== SOURCE PASSAGE

- Spark1.3+
- This SDK supports interaction with Aliyun's base service, e.g. OSS, ODPS, LogService and ONS, in Spark runtime environment.
git clone https://github.com/aliyun/aliyun-spark-sdk.git
cd aliyun-spark-sdk
mvn clean package -DskipTests
- copy
emr-sdk_2.10-1.2.0.jar
to your project - right click Eclipse project -> Properties -> Java Build Path -> Add JARs
- choose and import the sdk
- you can use the sdk in your Eclipse project
<dependency>
<groupId>com.aliyun.emr</groupId>
<artifactId>emr-sdk_2.10</artifactId>
<version>1.2.0</version>
</dependency>
In this section, we will demonstrate how to manipulate the Aliyun OSS data in Spark.
A native way to read and write regular files on Aliyun OSS. The advantage of this way is you can access files on OSS that came from other Aliyun base service or other tools. But file in Aliyun OSS has 48.8TB limit.

====
== INFORMATION SUPPLIED

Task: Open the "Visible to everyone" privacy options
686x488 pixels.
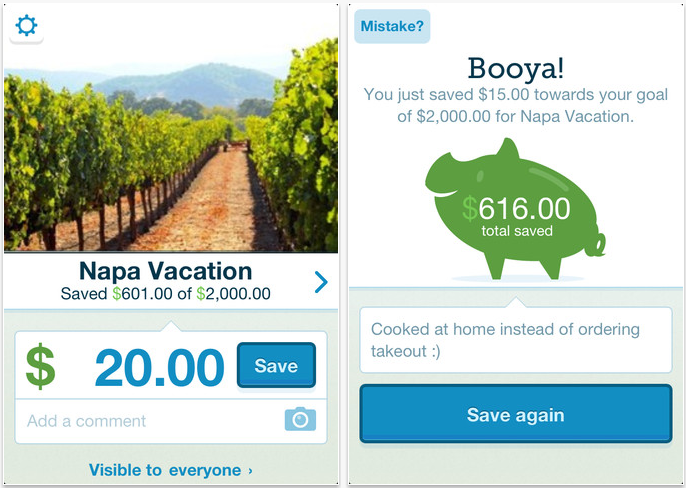Action: tap(170, 470)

====

◆ THE TASKS:
1. Can you extract the part of the Aliyun Spark SDK notes starting with "A native way" and going on through "has 48.8TB limit."?
2. How would the Aliyun Spark SDK notes go on after their final sentence? Write the next part.

◆ TASK-BY-TASK RESULTS:
1.
A native way to read and write regular files on Aliyun OSS. The advantage of this way is you can access files on OSS that came from other Aliyun base service or other tools. But file in Aliyun OSS has 48.8TB limit.

2.
- oss://[accesskeyId:accessKeySecret@]bucket[.endpoint]/object/path
We can set OSS "AccessKeyId/AccessKeySecret" and "endpoint" in OSS URI.
Now, we provide a transparent way to support Aliyun OSS, with no code changes and just few configurations. All you need to do is just to provide two configuations in your project:
conf.set("spark.hadoop.fs.oss.impl", "com.aliyun.fs.oss.nat.NativeOssFileSystem")
Then, you can load OSS data through SparkContext.textFile(...)
, like:
val conf = new SparkConf()
conf.set("spark.hadoop.fs.oss.impl", "com.aliyun.fs.oss.nat.NativeOssFileSystem")
val sc = new SparkContext(conf)
val path = "oss://accesskeyId:accessKeySecret@bucket.endpoint/input"
val rdd = sc.textFile(path)
Similarly, you can upload data through RDD.saveAsTextFile(...)
, like:
val data = sc.parallelize(1 to 10)
data.saveAsTextFile("oss://accesskeyId:accessKeySecret@bucket.endpoint/output")
In this section, we will demonstrate how to manipulate the Aliyun ODPS data in Spark.
Before read/write ODPS data, we need to initialize an OdpsOps, like:
import com.aliyun.odps.TableSchema
import com.aliyun.odps.data.Record
import org.apache.spark.aliyun.odps.OdpsOps
import org.apache.spark.{SparkContext, SparkConf}
object Sample {
def main(args: Array[String]): Unit = {
// == Step-1 ==
val accessKeyId = "<accessKeyId>"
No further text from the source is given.